Cytochrome P450 enzymes in the kidney of the bobwhite quail (Colinus virginianus): induction and inhibition by ergosterol biosynthesis inhibiting fungicides.

Metabolism of testosterone and the alkoxyresorufins was examined in kidney microsomes from male Bobwhite quail (Colinus virginianus) and was compared with that in kidney microsomes prepared from the male rat. In addition, cross-reactivity studies were conducted with a number of antibodies prepared against cytochrome P450 (CYP) enzymes purified from rat and trout liver. The effects of treatment with the fungicides: propiconazole, vinclozolin, clotrimazole and ketoconazole were examined. While kidney microsomes from both quail and rat catalyzed testosterone metabolism at multiple positions, the pattern of hydroxylated metabolites differed. Treatment with vinclozolin resulted in significant induction of testosterone 2 beta- and 15 beta-hydroxylase activity in quail kidney accompanied by increases in expression of P450 enzymes cross-reactive with antibodies raised against a CYP 3A-like protein in teleost fish.
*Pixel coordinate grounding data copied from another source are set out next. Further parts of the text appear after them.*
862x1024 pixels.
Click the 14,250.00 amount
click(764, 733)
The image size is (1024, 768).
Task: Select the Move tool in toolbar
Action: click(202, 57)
In contrast, ketoconazole treatment resulted in inhibition of testosterone hydroxylation at positions 15 beta- and 6 alpha-. Propiconazole and vinclozolin significantly induced a CYP 1A1 cross-reactive P450 enzyme in quail kidney 2-3-fold unaccompanied by significant increases in alkoxyresorufin O-dealkylase activity. These activities were significantly inhibited by ketoconazole treatment. Quail kidney microsomes also expressed high levels of a CYP 4A1 cross-reactive apoprotein which was inducible 3-4-fold by ketoconazole. Thus, quail kidney possesses cytochrome P450 enzymes related to forms found in mammalian gene families 1, 3 and 4. Fungicide treatment results in mixed patterns of induction and inhibition of kidney P450 enzymes different from those previously reported in quail liver.